Saved data entries
=== Section Start ===
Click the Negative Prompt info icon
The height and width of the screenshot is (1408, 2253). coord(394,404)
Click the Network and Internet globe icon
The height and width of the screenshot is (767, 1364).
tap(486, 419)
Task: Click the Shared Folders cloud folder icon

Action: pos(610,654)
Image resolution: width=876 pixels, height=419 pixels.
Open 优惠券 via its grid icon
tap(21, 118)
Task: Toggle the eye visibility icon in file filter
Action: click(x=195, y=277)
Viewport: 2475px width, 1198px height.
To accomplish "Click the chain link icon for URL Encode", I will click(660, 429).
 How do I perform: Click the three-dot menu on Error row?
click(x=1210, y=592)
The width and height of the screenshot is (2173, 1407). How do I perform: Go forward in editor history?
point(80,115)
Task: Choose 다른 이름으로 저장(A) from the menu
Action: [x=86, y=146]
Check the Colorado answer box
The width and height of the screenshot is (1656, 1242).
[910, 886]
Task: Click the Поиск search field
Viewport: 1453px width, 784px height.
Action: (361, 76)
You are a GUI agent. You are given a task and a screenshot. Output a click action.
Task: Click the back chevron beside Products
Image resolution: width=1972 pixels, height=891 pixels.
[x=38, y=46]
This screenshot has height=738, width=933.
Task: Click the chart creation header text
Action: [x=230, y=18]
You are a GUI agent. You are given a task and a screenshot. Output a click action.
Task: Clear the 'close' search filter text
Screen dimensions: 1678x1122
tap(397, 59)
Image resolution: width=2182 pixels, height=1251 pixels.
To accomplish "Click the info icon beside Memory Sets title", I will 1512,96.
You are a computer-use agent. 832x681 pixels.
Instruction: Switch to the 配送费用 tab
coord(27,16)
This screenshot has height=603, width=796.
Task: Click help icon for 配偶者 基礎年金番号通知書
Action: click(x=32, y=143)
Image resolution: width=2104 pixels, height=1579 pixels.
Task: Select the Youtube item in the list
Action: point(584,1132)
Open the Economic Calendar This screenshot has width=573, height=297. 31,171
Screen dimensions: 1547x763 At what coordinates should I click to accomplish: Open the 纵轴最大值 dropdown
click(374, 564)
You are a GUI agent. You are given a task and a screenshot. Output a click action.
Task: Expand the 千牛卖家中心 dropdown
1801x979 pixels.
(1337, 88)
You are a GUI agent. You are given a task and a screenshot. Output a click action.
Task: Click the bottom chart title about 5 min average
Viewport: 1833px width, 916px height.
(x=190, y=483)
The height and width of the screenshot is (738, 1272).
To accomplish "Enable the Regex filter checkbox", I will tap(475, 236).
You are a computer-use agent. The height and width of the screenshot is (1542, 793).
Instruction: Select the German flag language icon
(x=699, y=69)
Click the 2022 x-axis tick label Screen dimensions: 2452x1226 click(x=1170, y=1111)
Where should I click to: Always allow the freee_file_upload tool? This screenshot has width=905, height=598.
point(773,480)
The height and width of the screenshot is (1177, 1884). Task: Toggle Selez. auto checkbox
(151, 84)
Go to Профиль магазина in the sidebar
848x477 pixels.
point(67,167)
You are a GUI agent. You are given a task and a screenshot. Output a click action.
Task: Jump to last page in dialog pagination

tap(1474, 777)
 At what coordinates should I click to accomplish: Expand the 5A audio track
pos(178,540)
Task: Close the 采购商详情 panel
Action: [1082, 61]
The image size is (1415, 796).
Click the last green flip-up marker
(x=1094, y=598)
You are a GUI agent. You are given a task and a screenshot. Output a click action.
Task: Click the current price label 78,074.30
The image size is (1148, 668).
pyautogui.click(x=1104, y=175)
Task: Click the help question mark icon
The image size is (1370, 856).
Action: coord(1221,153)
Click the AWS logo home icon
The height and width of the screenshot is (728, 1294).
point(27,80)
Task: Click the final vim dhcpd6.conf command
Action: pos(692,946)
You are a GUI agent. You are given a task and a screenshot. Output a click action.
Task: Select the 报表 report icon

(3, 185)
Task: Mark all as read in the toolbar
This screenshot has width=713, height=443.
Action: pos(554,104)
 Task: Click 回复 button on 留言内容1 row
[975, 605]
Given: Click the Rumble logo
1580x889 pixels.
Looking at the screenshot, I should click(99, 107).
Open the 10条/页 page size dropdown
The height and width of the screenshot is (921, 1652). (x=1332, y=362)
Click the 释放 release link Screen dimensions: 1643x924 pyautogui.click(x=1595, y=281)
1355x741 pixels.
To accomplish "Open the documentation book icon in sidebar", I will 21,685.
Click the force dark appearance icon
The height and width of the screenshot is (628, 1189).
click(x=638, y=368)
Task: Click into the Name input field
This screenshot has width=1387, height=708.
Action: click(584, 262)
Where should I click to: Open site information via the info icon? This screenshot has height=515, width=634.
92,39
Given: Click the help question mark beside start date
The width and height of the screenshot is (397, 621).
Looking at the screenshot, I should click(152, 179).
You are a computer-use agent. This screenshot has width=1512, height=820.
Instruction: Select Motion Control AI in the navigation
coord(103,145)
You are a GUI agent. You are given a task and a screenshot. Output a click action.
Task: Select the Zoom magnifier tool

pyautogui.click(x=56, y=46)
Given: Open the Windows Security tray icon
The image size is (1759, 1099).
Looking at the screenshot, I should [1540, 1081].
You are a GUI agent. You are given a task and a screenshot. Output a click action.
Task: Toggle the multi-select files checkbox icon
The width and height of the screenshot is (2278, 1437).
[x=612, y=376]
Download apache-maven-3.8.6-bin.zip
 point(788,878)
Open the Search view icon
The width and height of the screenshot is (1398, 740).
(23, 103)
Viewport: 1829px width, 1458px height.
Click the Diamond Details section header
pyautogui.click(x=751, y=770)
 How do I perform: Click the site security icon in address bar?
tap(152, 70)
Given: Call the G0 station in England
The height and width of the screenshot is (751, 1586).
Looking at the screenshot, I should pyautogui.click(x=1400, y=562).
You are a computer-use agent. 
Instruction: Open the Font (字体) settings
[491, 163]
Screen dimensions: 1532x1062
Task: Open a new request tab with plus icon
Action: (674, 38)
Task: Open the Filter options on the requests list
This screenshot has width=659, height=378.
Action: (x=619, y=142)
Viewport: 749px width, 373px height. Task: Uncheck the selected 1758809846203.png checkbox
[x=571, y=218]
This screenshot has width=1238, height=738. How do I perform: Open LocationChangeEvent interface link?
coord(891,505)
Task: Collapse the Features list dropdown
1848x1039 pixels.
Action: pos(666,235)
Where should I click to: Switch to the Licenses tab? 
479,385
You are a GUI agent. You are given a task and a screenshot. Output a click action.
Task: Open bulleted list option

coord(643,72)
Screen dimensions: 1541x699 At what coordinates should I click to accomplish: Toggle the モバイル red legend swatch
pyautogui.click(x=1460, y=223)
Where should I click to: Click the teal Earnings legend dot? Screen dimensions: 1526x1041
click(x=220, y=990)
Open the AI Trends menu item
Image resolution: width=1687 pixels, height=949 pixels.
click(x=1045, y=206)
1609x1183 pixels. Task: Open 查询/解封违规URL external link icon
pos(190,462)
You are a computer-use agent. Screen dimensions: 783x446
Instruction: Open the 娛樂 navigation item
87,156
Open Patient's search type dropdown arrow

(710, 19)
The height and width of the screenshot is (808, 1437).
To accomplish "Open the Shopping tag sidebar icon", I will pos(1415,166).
=== Section End ===
* Work required
The complete set of entries above must be reproduced verbatim.

* Response area
Click the Negative Prompt info icon
The height and width of the screenshot is (1408, 2253). coord(394,404)
Click the Network and Internet globe icon
The height and width of the screenshot is (767, 1364).
tap(486, 419)
Task: Click the Shared Folders cloud folder icon

Action: pos(610,654)
Image resolution: width=876 pixels, height=419 pixels.
Open 优惠券 via its grid icon
tap(21, 118)
Task: Toggle the eye visibility icon in file filter
Action: click(x=195, y=277)
Viewport: 2475px width, 1198px height.
To accomplish "Click the chain link icon for URL Encode", I will click(660, 429).
 How do I perform: Click the three-dot menu on Error row?
click(x=1210, y=592)
The width and height of the screenshot is (2173, 1407). How do I perform: Go forward in editor history?
point(80,115)
Task: Choose 다른 이름으로 저장(A) from the menu
Action: [x=86, y=146]
Check the Colorado answer box
The width and height of the screenshot is (1656, 1242).
[910, 886]
Task: Click the Поиск search field
Viewport: 1453px width, 784px height.
Action: (361, 76)
You are a GUI agent. You are given a task and a screenshot. Output a click action.
Task: Click the back chevron beside Products
Image resolution: width=1972 pixels, height=891 pixels.
[x=38, y=46]
This screenshot has height=738, width=933.
Task: Click the chart creation header text
Action: [x=230, y=18]
You are a GUI agent. You are given a task and a screenshot. Output a click action.
Task: Clear the 'close' search filter text
Screen dimensions: 1678x1122
tap(397, 59)
Image resolution: width=2182 pixels, height=1251 pixels.
To accomplish "Click the info icon beside Memory Sets title", I will 1512,96.
You are a computer-use agent. 832x681 pixels.
Instruction: Switch to the 配送费用 tab
coord(27,16)
This screenshot has height=603, width=796.
Task: Click help icon for 配偶者 基礎年金番号通知書
Action: click(x=32, y=143)
Image resolution: width=2104 pixels, height=1579 pixels.
Task: Select the Youtube item in the list
Action: point(584,1132)
Open the Economic Calendar This screenshot has width=573, height=297. 31,171
Screen dimensions: 1547x763 At what coordinates should I click to accomplish: Open the 纵轴最大值 dropdown
click(374, 564)
You are a GUI agent. You are given a task and a screenshot. Output a click action.
Task: Expand the 千牛卖家中心 dropdown
1801x979 pixels.
(1337, 88)
You are a GUI agent. You are given a task and a screenshot. Output a click action.
Task: Click the bottom chart title about 5 min average
Viewport: 1833px width, 916px height.
(x=190, y=483)
The height and width of the screenshot is (738, 1272).
To accomplish "Enable the Regex filter checkbox", I will tap(475, 236).
You are a computer-use agent. The height and width of the screenshot is (1542, 793).
Instruction: Select the German flag language icon
(x=699, y=69)
Click the 2022 x-axis tick label Screen dimensions: 2452x1226 click(x=1170, y=1111)
Where should I click to: Always allow the freee_file_upload tool? This screenshot has width=905, height=598.
point(773,480)
The height and width of the screenshot is (1177, 1884). Task: Toggle Selez. auto checkbox
(151, 84)
Go to Профиль магазина in the sidebar
848x477 pixels.
point(67,167)
You are a GUI agent. You are given a task and a screenshot. Output a click action.
Task: Jump to last page in dialog pagination

tap(1474, 777)
 At what coordinates should I click to accomplish: Expand the 5A audio track
pos(178,540)
Task: Close the 采购商详情 panel
Action: [1082, 61]
The image size is (1415, 796).
Click the last green flip-up marker
(x=1094, y=598)
You are a GUI agent. You are given a task and a screenshot. Output a click action.
Task: Click the current price label 78,074.30
The image size is (1148, 668).
pyautogui.click(x=1104, y=175)
Task: Click the help question mark icon
The image size is (1370, 856).
Action: coord(1221,153)
Click the AWS logo home icon
The height and width of the screenshot is (728, 1294).
point(27,80)
Task: Click the final vim dhcpd6.conf command
Action: pos(692,946)
You are a GUI agent. You are given a task and a screenshot. Output a click action.
Task: Select the 报表 report icon

(3, 185)
Task: Mark all as read in the toolbar
This screenshot has width=713, height=443.
Action: pos(554,104)
 Task: Click 回复 button on 留言内容1 row
[975, 605]
Given: Click the Rumble logo
1580x889 pixels.
Looking at the screenshot, I should click(99, 107).
Open the 10条/页 page size dropdown
The height and width of the screenshot is (921, 1652). (x=1332, y=362)
Click the 释放 release link Screen dimensions: 1643x924 pyautogui.click(x=1595, y=281)
1355x741 pixels.
To accomplish "Open the documentation book icon in sidebar", I will 21,685.
Click the force dark appearance icon
The height and width of the screenshot is (628, 1189).
click(x=638, y=368)
Task: Click into the Name input field
This screenshot has width=1387, height=708.
Action: click(584, 262)
Where should I click to: Open site information via the info icon? This screenshot has height=515, width=634.
92,39
Given: Click the help question mark beside start date
The width and height of the screenshot is (397, 621).
Looking at the screenshot, I should click(152, 179).
You are a computer-use agent. This screenshot has width=1512, height=820.
Instruction: Select Motion Control AI in the navigation
coord(103,145)
You are a GUI agent. You are given a task and a screenshot. Output a click action.
Task: Select the Zoom magnifier tool

pyautogui.click(x=56, y=46)
Given: Open the Windows Security tray icon
The image size is (1759, 1099).
Looking at the screenshot, I should [1540, 1081].
You are a GUI agent. You are given a task and a screenshot. Output a click action.
Task: Toggle the multi-select files checkbox icon
The width and height of the screenshot is (2278, 1437).
[x=612, y=376]
Download apache-maven-3.8.6-bin.zip
 point(788,878)
Open the Search view icon
The width and height of the screenshot is (1398, 740).
(23, 103)
Viewport: 1829px width, 1458px height.
Click the Diamond Details section header
pyautogui.click(x=751, y=770)
 How do I perform: Click the site security icon in address bar?
tap(152, 70)
Given: Call the G0 station in England
The height and width of the screenshot is (751, 1586).
Looking at the screenshot, I should pyautogui.click(x=1400, y=562).
You are a computer-use agent. 
Instruction: Open the Font (字体) settings
[491, 163]
Screen dimensions: 1532x1062
Task: Open a new request tab with plus icon
Action: (674, 38)
Task: Open the Filter options on the requests list
This screenshot has width=659, height=378.
Action: (x=619, y=142)
Viewport: 749px width, 373px height. Task: Uncheck the selected 1758809846203.png checkbox
[x=571, y=218]
This screenshot has width=1238, height=738. How do I perform: Open LocationChangeEvent interface link?
coord(891,505)
Task: Collapse the Features list dropdown
1848x1039 pixels.
Action: pos(666,235)
Where should I click to: Switch to the Licenses tab? 
479,385
You are a GUI agent. You are given a task and a screenshot. Output a click action.
Task: Open bulleted list option

coord(643,72)
Screen dimensions: 1541x699 At what coordinates should I click to accomplish: Toggle the モバイル red legend swatch
pyautogui.click(x=1460, y=223)
Where should I click to: Click the teal Earnings legend dot? Screen dimensions: 1526x1041
click(x=220, y=990)
Open the AI Trends menu item
Image resolution: width=1687 pixels, height=949 pixels.
click(x=1045, y=206)
1609x1183 pixels. Task: Open 查询/解封违规URL external link icon
pos(190,462)
You are a computer-use agent. Screen dimensions: 783x446
Instruction: Open the 娛樂 navigation item
87,156
Open Patient's search type dropdown arrow

(710, 19)
The height and width of the screenshot is (808, 1437).
To accomplish "Open the Shopping tag sidebar icon", I will pos(1415,166).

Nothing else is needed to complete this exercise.